Annual Record 2013

Page 16

In Trinity I focused on chemistry and biology. Neil Hamer and Brian Hartley sustained my interests brilliantly, each in their own way. Neil would review the University lectures, and as you might expect from a chemist, distill the content into some simple questions that would thoroughly test and expand our understanding. He would alternately help and gloat as we struggled to find the answer. If we did well he might offer us a sherry. Brian was very different. He would take a piece of biology, and as you might expect from a biologist, he would ferment it. He went from facts into fantasy, exhorting us one minute to think big and the next moment to keep our feet on the ground. To imagine but to be critical. And to design killer experiments. ‘That’s right lad, put a stake through its bloody heart.’

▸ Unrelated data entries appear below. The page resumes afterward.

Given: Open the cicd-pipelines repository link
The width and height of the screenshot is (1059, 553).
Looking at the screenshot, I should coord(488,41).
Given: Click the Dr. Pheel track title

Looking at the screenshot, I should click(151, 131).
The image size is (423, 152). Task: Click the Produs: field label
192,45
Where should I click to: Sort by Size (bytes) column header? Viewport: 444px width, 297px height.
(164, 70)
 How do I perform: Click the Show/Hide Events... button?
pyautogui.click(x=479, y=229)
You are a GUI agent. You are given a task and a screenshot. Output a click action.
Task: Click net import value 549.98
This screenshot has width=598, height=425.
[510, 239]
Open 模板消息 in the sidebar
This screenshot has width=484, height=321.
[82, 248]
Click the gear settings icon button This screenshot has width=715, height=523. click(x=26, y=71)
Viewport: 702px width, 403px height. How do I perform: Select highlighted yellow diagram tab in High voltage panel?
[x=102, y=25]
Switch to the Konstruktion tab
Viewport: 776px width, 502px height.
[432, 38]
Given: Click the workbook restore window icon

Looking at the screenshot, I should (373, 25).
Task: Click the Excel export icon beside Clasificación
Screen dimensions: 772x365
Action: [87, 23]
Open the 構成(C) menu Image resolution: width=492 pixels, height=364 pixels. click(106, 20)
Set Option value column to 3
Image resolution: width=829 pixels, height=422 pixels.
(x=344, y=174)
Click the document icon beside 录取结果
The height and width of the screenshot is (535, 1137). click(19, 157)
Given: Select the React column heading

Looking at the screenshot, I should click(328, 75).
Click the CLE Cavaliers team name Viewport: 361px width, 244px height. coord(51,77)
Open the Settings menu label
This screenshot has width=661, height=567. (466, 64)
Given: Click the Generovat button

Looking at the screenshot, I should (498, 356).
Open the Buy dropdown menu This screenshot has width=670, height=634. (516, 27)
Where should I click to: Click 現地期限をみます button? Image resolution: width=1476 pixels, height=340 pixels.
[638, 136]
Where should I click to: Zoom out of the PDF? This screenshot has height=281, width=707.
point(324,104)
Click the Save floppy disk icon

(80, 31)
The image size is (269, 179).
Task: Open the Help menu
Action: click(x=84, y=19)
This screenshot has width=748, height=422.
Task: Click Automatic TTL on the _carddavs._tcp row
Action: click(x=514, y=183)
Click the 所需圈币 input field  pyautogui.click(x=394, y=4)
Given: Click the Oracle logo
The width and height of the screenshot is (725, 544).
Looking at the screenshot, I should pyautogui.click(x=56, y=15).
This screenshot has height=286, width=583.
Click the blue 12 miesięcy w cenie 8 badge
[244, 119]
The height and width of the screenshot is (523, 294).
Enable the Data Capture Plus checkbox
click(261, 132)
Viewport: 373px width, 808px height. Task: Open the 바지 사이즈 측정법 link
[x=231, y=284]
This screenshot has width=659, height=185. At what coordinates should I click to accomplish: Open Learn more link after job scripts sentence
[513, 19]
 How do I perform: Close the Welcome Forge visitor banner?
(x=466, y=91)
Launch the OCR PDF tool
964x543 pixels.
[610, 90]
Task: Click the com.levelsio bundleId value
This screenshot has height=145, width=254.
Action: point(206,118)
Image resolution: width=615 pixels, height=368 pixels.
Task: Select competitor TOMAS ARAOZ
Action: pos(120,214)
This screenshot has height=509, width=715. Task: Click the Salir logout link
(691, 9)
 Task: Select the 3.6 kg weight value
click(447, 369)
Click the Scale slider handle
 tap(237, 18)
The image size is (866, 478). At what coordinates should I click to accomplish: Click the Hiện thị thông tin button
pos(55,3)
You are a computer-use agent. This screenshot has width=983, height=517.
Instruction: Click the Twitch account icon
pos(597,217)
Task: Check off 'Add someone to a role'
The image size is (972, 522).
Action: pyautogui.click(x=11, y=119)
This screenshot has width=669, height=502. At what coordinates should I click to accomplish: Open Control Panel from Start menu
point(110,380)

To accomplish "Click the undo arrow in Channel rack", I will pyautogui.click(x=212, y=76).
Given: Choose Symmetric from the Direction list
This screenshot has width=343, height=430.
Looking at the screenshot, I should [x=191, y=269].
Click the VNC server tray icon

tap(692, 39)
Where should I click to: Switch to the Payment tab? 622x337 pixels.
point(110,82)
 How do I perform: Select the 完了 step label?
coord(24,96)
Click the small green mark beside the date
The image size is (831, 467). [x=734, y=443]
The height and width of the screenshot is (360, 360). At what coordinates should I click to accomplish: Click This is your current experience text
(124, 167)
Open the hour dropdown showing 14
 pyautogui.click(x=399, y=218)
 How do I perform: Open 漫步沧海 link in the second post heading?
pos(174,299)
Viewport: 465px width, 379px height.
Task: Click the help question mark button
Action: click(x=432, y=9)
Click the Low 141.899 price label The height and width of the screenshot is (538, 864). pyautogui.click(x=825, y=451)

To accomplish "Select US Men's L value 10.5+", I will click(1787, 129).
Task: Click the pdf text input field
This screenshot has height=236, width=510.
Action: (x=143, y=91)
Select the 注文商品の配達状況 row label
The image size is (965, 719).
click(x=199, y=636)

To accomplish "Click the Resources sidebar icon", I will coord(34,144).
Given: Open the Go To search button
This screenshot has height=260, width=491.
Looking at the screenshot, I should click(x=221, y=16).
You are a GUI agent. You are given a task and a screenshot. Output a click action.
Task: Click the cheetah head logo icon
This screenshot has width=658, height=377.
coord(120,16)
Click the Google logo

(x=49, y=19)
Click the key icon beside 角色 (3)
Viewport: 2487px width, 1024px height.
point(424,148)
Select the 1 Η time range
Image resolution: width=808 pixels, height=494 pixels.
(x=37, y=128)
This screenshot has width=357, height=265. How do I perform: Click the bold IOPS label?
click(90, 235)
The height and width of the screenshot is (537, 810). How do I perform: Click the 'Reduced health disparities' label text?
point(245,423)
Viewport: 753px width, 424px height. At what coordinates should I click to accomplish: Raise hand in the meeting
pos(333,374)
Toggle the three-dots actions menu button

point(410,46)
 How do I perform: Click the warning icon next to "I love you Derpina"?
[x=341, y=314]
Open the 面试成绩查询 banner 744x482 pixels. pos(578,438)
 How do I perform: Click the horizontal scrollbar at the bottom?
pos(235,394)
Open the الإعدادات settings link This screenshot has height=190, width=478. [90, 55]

In my third year in Trinity I dithered between taking chemistry or biochemistry. My good friend Norman Blackwell, who is here tonight with his wife Brenda as my guests, opted for chemistry, which he found more exciting to study. In fact, I also found chemistry more exciting to study. However I knew that I wanted to do research, and I opted for biochemistry on the grounds that the research problems were more interesting. I quickly regretted this sophistry. I discovered that biochemistry as taught at the Part II level seemed to require prodigious feats of memory, rather than the exercise of those powers of reason or imagination that had been so well developed by Hamer and Hartley. Anyway, I got my come-uppance in the finals. I probably didn’t help myself. I went in to the oral examination in rowing kit, and when asked by the examiners about the paper, I launched into a critique of each question and then the entire course. For my pains I ended up with 2.ii, normally the kiss of death for a research career. However, Denis Marrian stepped in again, and got Trinity to underwrite PhD funding for me. Brian Hartley also offered me a place with him to do a PhD and persuaded the MRC to fund it.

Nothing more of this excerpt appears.